# Work item
Of the entries below, return only those lines from the line with "How do I perform: Click the game" to the line with "This screenshot has width=1293, height=924.", exactly, both included.

(Saved data entries)
• • • • •
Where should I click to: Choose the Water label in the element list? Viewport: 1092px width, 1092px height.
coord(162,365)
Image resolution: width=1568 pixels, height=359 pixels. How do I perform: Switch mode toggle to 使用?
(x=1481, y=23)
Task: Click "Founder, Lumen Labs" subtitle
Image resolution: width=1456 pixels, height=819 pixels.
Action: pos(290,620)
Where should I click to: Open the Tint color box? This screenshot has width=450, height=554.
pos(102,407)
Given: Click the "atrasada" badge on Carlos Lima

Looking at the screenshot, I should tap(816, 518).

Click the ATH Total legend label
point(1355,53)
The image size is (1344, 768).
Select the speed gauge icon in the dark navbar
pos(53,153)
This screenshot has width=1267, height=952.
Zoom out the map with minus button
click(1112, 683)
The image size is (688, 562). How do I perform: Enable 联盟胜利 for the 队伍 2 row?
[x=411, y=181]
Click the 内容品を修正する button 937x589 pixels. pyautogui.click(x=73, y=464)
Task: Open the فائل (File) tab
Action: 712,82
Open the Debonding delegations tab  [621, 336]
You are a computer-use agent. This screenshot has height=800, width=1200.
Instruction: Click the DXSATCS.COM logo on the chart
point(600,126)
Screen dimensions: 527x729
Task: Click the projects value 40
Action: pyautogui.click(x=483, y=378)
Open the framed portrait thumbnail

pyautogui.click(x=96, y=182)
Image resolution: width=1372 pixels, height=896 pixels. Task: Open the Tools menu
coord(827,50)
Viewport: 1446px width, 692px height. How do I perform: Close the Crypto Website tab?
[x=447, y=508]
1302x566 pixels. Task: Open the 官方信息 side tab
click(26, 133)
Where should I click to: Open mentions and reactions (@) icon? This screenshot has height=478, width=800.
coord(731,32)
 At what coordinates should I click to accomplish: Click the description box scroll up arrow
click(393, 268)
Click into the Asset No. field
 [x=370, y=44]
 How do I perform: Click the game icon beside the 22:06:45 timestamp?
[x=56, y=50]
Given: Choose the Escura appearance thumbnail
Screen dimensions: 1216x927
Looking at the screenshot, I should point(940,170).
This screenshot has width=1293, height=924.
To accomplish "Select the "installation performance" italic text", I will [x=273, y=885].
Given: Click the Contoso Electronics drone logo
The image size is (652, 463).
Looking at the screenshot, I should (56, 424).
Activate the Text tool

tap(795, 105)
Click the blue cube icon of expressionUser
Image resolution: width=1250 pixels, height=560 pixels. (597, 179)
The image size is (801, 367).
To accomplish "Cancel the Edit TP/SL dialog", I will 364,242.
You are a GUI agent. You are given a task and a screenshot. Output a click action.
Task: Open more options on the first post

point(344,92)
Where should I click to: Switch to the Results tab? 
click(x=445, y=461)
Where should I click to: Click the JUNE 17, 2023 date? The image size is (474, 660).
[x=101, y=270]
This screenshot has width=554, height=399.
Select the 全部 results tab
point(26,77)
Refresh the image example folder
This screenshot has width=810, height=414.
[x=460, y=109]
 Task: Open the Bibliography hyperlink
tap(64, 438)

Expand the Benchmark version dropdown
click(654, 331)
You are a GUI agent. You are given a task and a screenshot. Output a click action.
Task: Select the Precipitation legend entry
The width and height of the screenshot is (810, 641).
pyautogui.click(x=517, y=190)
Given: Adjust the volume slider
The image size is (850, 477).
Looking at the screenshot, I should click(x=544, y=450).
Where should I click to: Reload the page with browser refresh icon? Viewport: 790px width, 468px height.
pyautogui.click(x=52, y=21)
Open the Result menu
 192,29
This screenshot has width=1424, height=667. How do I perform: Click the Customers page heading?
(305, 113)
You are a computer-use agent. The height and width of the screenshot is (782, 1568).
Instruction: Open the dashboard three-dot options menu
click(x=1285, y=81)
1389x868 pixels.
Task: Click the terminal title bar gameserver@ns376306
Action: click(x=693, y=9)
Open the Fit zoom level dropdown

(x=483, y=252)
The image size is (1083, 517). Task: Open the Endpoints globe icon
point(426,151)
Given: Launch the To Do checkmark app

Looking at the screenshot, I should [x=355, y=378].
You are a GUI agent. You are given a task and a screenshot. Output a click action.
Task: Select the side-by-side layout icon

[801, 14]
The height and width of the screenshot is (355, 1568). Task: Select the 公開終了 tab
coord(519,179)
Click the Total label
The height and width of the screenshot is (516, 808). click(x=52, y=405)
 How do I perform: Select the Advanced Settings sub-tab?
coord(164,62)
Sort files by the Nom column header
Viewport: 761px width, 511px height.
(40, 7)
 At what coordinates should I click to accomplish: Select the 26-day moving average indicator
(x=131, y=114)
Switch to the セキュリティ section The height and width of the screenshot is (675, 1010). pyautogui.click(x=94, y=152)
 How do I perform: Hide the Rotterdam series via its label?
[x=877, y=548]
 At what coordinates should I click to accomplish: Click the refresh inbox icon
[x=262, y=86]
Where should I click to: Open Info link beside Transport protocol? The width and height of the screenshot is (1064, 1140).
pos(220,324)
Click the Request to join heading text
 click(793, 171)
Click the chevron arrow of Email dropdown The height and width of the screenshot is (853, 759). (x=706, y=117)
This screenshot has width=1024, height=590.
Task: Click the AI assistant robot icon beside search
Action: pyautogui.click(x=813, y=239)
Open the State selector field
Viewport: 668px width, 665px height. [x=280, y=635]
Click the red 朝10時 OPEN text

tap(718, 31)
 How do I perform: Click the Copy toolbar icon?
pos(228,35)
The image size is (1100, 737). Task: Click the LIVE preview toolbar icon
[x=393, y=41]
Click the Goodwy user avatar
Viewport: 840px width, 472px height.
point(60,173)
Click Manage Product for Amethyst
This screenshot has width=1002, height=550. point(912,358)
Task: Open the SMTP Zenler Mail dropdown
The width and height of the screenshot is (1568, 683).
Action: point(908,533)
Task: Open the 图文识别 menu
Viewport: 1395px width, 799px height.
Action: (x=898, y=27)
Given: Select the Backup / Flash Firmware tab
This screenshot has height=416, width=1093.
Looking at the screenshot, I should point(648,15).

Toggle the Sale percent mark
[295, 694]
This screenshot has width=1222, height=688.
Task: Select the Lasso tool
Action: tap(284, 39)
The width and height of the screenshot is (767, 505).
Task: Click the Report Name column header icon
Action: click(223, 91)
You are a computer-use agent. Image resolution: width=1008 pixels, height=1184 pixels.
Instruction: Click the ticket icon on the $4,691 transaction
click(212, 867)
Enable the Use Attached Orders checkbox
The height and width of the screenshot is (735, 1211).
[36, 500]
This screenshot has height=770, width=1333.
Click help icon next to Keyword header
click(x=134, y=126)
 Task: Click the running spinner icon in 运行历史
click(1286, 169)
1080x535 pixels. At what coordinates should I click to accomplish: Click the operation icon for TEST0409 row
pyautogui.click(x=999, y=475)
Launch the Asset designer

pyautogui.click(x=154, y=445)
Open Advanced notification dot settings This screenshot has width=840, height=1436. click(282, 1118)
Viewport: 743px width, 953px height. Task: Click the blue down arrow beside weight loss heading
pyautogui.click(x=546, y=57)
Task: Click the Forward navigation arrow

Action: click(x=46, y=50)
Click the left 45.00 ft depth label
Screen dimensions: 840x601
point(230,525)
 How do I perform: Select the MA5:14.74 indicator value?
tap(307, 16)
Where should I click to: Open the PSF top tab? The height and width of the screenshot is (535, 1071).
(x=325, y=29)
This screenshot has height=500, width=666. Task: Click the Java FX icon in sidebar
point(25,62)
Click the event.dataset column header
• • • • •
# Result for this exercise
 How do I perform: Click the game icon beside the 22:06:45 timestamp?
[x=56, y=50]
Given: Choose the Escura appearance thumbnail
Screen dimensions: 1216x927
Looking at the screenshot, I should point(940,170).
This screenshot has width=1293, height=924.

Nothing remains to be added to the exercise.